WHAT IS BEING ASKED – Everything in the listing should be set down exactly, apart from the pictures.

INPUT RECORDS –
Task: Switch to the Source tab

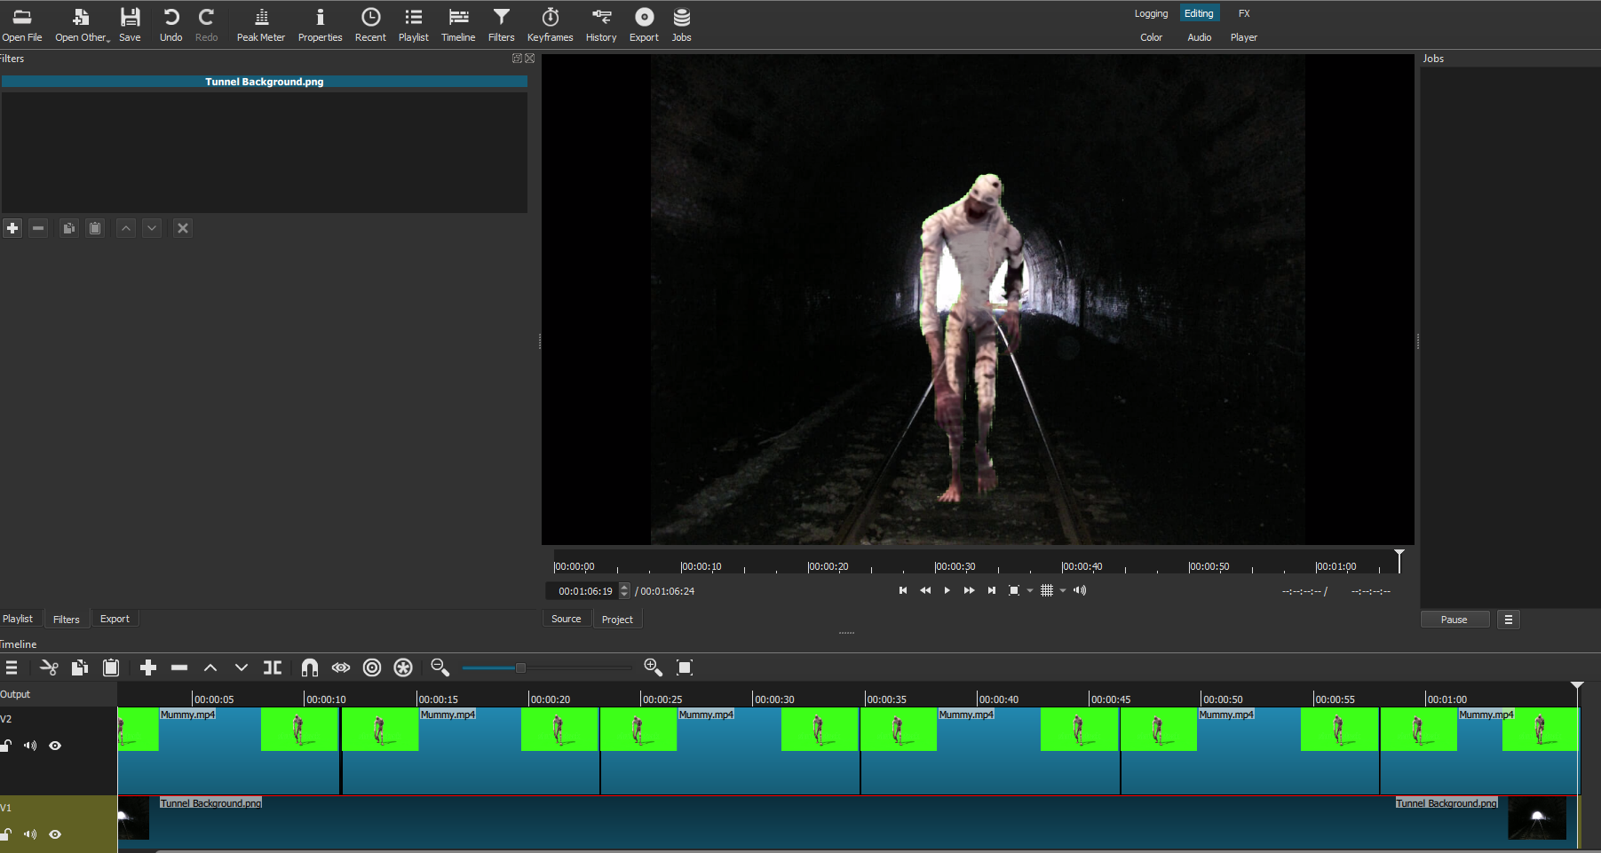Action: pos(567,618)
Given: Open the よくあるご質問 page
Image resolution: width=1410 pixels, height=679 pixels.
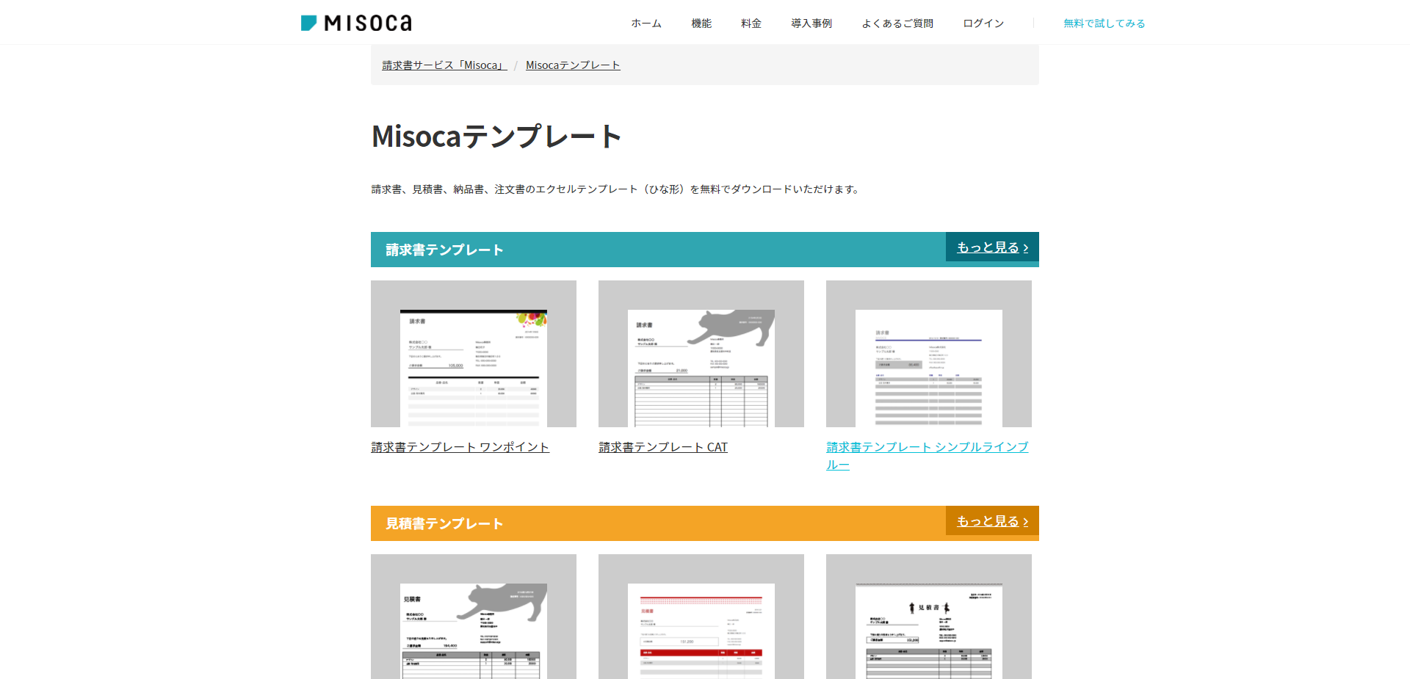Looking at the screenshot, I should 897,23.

EXERCISE OUTPUT –
Task: Switch to the Source tab

Action: pos(567,618)
Given: Open the よくあるご質問 page
Image resolution: width=1410 pixels, height=679 pixels.
Looking at the screenshot, I should 897,23.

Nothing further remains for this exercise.